(Data on locating visible targets)
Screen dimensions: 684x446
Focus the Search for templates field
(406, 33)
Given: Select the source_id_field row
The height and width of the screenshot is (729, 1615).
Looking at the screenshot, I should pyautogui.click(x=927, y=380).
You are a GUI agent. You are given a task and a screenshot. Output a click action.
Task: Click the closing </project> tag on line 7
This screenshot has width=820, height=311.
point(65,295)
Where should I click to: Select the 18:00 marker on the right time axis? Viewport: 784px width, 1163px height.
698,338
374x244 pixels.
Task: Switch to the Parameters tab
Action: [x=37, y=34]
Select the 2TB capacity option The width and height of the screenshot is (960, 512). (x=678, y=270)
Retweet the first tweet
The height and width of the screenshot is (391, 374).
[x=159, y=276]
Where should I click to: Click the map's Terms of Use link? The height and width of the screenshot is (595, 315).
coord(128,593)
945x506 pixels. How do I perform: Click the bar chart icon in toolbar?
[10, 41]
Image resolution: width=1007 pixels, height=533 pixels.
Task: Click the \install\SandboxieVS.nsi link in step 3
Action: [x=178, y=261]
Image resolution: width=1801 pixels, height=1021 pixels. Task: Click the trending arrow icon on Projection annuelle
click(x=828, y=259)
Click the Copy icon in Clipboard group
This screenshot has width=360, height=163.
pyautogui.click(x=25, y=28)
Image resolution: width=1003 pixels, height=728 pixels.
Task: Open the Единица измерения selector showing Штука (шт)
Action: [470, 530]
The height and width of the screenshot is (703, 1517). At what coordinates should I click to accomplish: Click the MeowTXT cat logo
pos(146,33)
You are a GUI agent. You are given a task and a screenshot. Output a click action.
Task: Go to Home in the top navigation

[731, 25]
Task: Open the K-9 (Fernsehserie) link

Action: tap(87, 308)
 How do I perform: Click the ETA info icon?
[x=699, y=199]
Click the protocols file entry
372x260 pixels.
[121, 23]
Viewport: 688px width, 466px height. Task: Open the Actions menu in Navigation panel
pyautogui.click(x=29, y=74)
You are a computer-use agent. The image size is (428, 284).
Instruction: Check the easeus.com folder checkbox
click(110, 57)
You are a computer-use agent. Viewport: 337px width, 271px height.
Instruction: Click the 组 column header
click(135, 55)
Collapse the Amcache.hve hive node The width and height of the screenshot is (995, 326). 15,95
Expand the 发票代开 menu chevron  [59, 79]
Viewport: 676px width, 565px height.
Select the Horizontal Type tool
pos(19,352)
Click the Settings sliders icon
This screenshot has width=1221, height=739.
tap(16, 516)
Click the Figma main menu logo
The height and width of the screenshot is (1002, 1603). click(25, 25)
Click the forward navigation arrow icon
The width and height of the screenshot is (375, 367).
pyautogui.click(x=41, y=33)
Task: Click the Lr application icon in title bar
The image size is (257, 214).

What to produce: Can you give the rows from the line with "Expand the 发票代开" up to and including the line with "tap(16, 516)" as a two-column CSV with the columns input and output, one line per row, each value in a single quoted field and any line breaks replaced by spaces?

Correct answer:
input,output
"Expand the 发票代开 menu chevron","[59, 79]"
"Viewport: 676px width, 565px height. Select the Horizontal Type tool","pos(19,352)"
"Click the Settings sliders icon This screenshot has width=1221, height=739.","tap(16, 516)"